0

I am looking at making a file format that interleaves two types of chunks of raw bytes.

One chunk will contain a block of bzip2-compressed data, which has a header containing the usual bzip2 magic number (BZh9).

The second chunk will consist of the other data of interest, which has a header containing a different magic number (TBD).

The two magic numbers would be used for seeking, identifying and processing the two data block types differently.

My question is: Is there a magic number I can pick for the second block type, which would very unlikely (or better, impossible) to be found inside a bzip2-compressed block of bytes?

In other words, are there particular bytes that bzip2 excludes or would be probabilistically unlikely to use when compressing, within some statistical threshold, which I could use for a header for another data type in the same file?

One option is that, when I find header bytes for a second block type, I would simply try to process data in the second block type, and if that processing fails, then I assume I am accidentally inside a compressed bzip2 block.
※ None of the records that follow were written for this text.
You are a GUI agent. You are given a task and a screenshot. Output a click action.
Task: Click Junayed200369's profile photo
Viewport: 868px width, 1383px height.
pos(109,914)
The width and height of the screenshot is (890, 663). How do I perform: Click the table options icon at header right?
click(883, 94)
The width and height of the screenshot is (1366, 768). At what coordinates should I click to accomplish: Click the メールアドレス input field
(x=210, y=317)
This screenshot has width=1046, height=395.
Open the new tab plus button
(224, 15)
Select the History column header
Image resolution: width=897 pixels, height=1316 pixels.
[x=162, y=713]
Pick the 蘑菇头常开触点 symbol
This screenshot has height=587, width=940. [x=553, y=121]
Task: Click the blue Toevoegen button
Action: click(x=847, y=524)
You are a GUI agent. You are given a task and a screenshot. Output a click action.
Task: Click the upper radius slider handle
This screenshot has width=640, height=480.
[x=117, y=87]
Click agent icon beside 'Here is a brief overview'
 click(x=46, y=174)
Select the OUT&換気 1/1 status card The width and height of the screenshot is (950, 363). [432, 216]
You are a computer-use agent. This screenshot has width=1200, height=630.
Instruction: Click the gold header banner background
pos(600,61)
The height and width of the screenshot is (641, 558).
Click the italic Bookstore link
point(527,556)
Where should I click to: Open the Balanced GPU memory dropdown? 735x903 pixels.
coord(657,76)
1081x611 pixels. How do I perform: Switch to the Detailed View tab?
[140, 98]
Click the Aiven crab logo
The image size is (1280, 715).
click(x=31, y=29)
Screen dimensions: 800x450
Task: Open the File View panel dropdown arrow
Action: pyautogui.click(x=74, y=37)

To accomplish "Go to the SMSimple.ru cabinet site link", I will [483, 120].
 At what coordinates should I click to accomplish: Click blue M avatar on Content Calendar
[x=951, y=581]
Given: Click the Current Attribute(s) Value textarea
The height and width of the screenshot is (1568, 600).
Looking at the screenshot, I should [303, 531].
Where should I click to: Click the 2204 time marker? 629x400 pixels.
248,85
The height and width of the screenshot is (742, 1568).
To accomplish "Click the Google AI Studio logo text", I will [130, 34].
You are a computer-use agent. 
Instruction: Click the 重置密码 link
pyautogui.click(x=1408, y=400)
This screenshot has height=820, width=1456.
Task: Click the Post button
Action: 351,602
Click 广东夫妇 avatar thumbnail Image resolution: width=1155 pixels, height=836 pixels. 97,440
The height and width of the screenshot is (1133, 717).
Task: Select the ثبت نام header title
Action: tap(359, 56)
But I'd like to know if there is the possibility that there are bytes that would not be found in a bzip2 block, or would not be likely to be found.

Alex Reynolds
  • 95,983
  • 54
  • 240
  • 345

1 Answers1

3

No. bzip2 compressed data can contain any pair of bytes, essentially all with equal probability. All you could do would be to define a longer series of bytes as the signature, to reduce the probability that that series accidentally appears in the compressed data. But it still could.

The bzip2 format is self-terminating, so if you're willing to take the time to decode the bzip2 data, you can always find where the next thing is.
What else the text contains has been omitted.